A Cheap Strategy To Play Microsoft

A Cheap Strategy to​ Play Microsoft
Bill Gates is​ super rich but his once high-flying software company has been in​ the​ doldrums since mid-2002 after falling from the​ $35 level .​
The problem with Microsoft (MSFT) has been its failure to​ grow both its revenues and​ earnings at​ the​ superlative rates the​ company once enjoyed .​
Any company the​ size of​ Microsoft, with a​ market-cap of​ $242 billion, will find growth an​ issue because of​ its size .​
But this is​ not to​ say the​ stock is​ dead .​
Far from it, Microsoft remains a​ viable long-term software company and​ is​ cash rich with $34 billion or​ $3.28 per share in​ cash .​
This gives the​ stock plenty of​ financial flexibility to​ develop or​ buy growth technologies .​
Microsoft just announced it​ would spend $1.1 billion in​ R&D at​ its MSN Internet unit in​ the​ FY07 .​
And according to​ the​ Wall Street Journal, Microsoft is​ exploring the​ possibility of​ taking a​ stake in​ Internet media company Yahoo (YHOO) to​ take on Internet advertising behemoth Google (GOOG).
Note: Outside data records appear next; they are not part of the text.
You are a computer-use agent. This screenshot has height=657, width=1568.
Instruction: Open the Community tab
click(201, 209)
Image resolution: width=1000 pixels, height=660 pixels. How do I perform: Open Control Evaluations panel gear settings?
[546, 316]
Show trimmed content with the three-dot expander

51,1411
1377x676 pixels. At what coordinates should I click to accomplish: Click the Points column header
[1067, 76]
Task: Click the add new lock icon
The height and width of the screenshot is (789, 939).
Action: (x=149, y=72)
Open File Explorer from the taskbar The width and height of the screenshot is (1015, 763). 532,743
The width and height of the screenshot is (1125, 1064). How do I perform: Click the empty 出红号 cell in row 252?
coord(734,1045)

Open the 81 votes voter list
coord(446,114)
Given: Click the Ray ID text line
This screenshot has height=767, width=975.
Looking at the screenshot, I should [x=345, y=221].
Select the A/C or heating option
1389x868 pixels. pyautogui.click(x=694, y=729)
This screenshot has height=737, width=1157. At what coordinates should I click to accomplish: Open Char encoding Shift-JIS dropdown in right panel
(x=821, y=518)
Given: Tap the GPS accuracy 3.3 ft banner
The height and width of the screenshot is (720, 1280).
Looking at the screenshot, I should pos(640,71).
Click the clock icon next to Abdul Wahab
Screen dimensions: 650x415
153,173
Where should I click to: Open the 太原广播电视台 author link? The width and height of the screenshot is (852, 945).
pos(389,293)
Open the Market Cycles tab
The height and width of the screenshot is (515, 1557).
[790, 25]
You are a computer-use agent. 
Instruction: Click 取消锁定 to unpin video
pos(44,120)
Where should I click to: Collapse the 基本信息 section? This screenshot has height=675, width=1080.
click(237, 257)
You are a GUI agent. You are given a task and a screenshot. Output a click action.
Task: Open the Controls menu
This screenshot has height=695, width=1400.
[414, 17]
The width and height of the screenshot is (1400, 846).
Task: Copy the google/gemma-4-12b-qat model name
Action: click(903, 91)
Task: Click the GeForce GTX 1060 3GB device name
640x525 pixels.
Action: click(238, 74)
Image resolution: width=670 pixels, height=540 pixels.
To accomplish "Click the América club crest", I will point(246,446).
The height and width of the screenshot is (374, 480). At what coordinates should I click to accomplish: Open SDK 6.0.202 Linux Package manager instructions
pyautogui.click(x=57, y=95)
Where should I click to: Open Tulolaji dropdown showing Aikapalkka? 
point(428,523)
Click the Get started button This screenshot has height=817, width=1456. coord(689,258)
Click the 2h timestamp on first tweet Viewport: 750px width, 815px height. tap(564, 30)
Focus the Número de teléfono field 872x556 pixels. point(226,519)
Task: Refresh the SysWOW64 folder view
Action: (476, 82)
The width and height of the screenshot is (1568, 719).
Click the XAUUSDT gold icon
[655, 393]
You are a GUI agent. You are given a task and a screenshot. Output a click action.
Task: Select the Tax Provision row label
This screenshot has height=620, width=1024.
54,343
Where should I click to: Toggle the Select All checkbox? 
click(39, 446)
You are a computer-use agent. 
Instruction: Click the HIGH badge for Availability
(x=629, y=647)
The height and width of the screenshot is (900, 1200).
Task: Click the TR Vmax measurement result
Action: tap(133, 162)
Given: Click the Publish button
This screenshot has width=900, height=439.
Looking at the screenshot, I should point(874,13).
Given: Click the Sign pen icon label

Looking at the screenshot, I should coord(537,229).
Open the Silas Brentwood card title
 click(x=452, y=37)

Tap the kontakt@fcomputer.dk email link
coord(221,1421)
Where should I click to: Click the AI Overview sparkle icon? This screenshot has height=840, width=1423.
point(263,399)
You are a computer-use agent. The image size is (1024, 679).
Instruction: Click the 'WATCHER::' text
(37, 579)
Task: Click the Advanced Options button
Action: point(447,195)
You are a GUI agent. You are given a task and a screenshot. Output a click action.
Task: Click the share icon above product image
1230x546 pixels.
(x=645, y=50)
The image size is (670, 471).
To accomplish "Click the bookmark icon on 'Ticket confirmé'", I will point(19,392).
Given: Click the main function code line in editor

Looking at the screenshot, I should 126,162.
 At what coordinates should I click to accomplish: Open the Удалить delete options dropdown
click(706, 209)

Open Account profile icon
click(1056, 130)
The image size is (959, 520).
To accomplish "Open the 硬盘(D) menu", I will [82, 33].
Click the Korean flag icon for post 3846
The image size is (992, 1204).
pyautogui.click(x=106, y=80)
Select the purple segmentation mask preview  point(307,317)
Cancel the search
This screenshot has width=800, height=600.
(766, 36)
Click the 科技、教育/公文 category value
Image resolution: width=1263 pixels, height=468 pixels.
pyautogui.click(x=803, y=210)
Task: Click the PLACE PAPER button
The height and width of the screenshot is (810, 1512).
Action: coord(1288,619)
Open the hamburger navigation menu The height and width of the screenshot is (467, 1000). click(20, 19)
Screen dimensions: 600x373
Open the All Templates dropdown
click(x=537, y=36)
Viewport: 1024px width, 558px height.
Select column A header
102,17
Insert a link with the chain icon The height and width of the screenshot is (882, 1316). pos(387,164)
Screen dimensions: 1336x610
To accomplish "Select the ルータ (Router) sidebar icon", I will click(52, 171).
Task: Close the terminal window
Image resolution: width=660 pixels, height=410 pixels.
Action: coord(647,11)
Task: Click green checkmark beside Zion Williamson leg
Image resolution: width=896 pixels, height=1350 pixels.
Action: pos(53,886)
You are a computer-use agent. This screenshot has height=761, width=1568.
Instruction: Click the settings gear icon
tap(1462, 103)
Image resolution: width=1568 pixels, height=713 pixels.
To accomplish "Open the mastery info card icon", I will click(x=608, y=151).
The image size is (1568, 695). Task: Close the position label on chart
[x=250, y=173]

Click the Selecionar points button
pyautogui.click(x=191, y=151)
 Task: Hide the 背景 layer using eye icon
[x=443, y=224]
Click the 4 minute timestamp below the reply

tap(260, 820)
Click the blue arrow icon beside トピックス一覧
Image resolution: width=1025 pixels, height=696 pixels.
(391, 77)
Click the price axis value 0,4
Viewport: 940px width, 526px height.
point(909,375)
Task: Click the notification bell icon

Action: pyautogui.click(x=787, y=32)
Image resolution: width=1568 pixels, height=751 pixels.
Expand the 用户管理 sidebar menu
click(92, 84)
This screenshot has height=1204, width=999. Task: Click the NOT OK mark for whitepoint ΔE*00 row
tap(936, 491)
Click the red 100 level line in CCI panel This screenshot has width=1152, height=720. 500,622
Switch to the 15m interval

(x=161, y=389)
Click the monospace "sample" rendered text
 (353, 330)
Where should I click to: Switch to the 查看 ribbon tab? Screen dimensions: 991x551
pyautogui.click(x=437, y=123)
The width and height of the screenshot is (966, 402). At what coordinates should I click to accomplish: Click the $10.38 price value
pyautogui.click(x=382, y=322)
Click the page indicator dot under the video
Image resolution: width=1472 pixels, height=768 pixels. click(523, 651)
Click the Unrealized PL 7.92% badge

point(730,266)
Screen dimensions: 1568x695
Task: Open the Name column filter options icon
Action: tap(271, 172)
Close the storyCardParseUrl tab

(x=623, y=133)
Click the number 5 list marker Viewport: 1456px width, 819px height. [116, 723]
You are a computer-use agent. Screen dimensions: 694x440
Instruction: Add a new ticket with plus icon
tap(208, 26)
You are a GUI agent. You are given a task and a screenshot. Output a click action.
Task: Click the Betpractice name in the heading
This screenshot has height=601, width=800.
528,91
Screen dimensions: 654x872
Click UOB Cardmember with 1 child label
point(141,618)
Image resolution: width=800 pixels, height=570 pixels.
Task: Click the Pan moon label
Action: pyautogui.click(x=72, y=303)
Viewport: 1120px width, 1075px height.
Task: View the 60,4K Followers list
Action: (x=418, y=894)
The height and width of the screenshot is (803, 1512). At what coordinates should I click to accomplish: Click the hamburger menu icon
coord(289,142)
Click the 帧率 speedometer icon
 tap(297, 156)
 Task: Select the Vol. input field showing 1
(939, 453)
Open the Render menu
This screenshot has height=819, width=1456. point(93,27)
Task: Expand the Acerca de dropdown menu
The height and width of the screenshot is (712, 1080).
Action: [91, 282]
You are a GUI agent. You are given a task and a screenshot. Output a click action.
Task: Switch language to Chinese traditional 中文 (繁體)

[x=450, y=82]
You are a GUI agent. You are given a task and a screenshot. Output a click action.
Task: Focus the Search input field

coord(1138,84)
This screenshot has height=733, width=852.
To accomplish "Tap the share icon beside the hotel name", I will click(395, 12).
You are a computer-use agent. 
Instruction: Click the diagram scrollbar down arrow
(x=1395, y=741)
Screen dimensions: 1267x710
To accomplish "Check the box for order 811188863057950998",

But with an​ estimated five-year earnings growth rate of​ a​ pitiful 12%, the​ company has its work cut out for​ it .​
Trading at​ 16.30x its estimated FY07 EPS of​ $1.44, the​ stock is​ not expensive but appears to​ be priced not as​ a​ growth stock .​
Its PEG on the​ surface of​ 1.51 is​ not cheap, but if​ you discount in​ the​ cash of​ $3.28 per share, the​ estimated PEG falls to​ around 1,0, a​ decent valuation .​
Also, if​ Microsoft can improve on its estimated 12% growth rate, the​ PEG would decline further.
The fact is​ Microsoft at​ the​ current price deserves a​ look .​
If you want to​ play the​ stock but don’t want to​ shell out the​ $2,347 for​ a​ 100-share block, you may want to​ take a​ look at​ the​ long-term options, also known as​ LEAPS .​
For instance, the​ in-the-money January 2018 $22.50 Microsoft Call LEAPS not set to​ expire until January 18, 2018 currently costs $380 a​ contract (100 shares) .​

This means you risk a​ total of​ $380 for​ the​ chance to​ participate in​ the​ potential upside of​ 100 shares of​ Microsoft over the​ next 20 months .​
The breakeven price is​ $26.30 .​
If Microsoft breaks $26.30, you would begin to​ make money on your LEAPS .​
Conversely, if​ Microsoft fails to​ do anything, your maximum risk is​ $380 on the​ initial option play .​
Warning: the​ aforementioned example is​ for​ illustrative purposes only and​ not to​ be construed as​ an​ actual option strategy .​
Due to​ the​ higher risk inherent in​ options, I​ recommend you speak with an​ investment professional before deciding to​ employ any strategy involving options.